The boarding system, with its 24/7 level of pastoral care, can be “particularly suitable” and could have “great benefits” for some vulnerable children, he pointed out.

The partnership’s first job was to persuade councils to take part he said, admitting that there had been “a certain over-reluctance” among some authorities to use boarding schools in recent years, as society had “launched into a certain prejudice against boarding schools” since the 1960s, when they were far more popular.

However, he believes councils are becoming “better informed”, especially after visiting boarding schools.

Colin Morrison, the former chair of the Royal National Children’s Foundation, who chairs Boarding School Partnerships, said there has been significant interest in the body’s work since it launched in July.

“We have had 900 different local authority professionals using our website,” he told Schools Week. “That says to us, and Lord Nash knows this as well, that there is huge enthusiasm for what we are doing.”

His aim now is to equip councils with the expertise to identify cases where a boarding school place might be suitable.

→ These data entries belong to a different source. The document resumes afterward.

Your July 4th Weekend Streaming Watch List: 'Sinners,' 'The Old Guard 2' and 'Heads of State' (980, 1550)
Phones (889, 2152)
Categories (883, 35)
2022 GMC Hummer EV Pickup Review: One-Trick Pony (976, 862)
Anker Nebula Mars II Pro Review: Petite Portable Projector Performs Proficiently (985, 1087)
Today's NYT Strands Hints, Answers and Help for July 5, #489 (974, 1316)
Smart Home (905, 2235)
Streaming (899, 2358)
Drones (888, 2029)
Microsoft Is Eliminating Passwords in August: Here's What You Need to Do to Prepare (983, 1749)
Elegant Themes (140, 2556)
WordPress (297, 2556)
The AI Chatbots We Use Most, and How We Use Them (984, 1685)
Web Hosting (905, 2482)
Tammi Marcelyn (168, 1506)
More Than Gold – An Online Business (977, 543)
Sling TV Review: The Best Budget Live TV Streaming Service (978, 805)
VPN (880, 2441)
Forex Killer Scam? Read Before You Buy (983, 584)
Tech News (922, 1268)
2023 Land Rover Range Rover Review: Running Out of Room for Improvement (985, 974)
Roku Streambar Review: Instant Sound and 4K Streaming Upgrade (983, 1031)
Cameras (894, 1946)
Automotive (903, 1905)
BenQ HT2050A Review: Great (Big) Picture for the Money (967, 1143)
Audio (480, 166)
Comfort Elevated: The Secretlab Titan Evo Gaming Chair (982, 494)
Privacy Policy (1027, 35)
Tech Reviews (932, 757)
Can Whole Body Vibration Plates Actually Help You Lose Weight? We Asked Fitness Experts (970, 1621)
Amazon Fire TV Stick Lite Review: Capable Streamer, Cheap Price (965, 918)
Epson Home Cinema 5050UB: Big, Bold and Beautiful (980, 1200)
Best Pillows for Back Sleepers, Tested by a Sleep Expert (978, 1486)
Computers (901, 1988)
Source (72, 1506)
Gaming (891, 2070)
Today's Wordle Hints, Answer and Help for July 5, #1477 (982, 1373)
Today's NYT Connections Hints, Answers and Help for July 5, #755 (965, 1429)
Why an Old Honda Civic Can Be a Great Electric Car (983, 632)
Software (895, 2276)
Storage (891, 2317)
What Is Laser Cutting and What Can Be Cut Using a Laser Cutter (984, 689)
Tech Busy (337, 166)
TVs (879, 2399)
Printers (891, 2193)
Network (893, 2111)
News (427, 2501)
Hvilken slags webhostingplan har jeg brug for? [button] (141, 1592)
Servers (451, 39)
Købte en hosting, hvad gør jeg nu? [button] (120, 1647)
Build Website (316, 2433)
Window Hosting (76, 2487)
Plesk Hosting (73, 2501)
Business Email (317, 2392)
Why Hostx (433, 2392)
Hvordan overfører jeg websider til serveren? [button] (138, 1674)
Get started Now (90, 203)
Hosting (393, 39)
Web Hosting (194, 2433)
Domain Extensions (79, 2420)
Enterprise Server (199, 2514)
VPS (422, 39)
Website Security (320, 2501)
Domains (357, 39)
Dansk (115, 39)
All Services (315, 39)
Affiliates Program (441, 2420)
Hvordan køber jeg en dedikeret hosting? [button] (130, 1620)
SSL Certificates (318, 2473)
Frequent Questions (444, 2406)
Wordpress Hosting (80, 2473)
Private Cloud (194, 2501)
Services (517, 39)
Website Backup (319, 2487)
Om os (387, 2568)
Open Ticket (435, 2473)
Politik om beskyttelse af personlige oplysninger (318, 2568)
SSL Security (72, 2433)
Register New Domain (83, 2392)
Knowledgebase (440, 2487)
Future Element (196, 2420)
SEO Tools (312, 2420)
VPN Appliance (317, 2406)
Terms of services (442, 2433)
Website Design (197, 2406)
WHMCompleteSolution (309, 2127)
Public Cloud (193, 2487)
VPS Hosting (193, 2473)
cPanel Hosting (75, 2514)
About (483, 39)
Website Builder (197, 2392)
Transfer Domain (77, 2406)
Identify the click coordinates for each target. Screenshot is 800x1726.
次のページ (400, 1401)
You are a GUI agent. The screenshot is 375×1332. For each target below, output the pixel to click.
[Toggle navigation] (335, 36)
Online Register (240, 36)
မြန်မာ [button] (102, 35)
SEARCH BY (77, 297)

The scheme is also supported by the Labour peer and former education minister Lord Adonis, who attended a boarding school, but various other opposition politicians have reservations, and have demanded strict checks.

Lord Adonis supports the scheme

Lord Storey, a Liberal Democrat peer and the party’s education spokesperson, said there must be “the most vigorous assessment in terms of safeguarding”, which Lord Nash agreed was “essential”.

Lord Watson, Labour’s shadow education minister, said many children in care had experienced trauma and had “unmet mental health needs”, disputed the capacity boarding schools have to provide the “wrap-around support” needed by the most vulnerable.

He said placements in boarding schools would “not necessarily address the reasons that the child was taken into care in the first place”, warned that children would be placed outside the local authority responsible for them, and demanded information-sharing between authorities.

“Research by the Children’s Society demonstrates that the further children are placed from home, the more likely they are to go missing from care,” he said.

Richard Watts, the leader of Islington Council and chair of the Local Government Association’s children and young people board, said councils would always try to provide “the most appropriate placement” for a child’s needs.

“For most children, this will be in a family home such as that provided by foster carers or extended family, where they can get the love and support that they need to flourish.

“But social workers will always consider a range of options, whether that’s foster care, a children’s home or another form of provision.”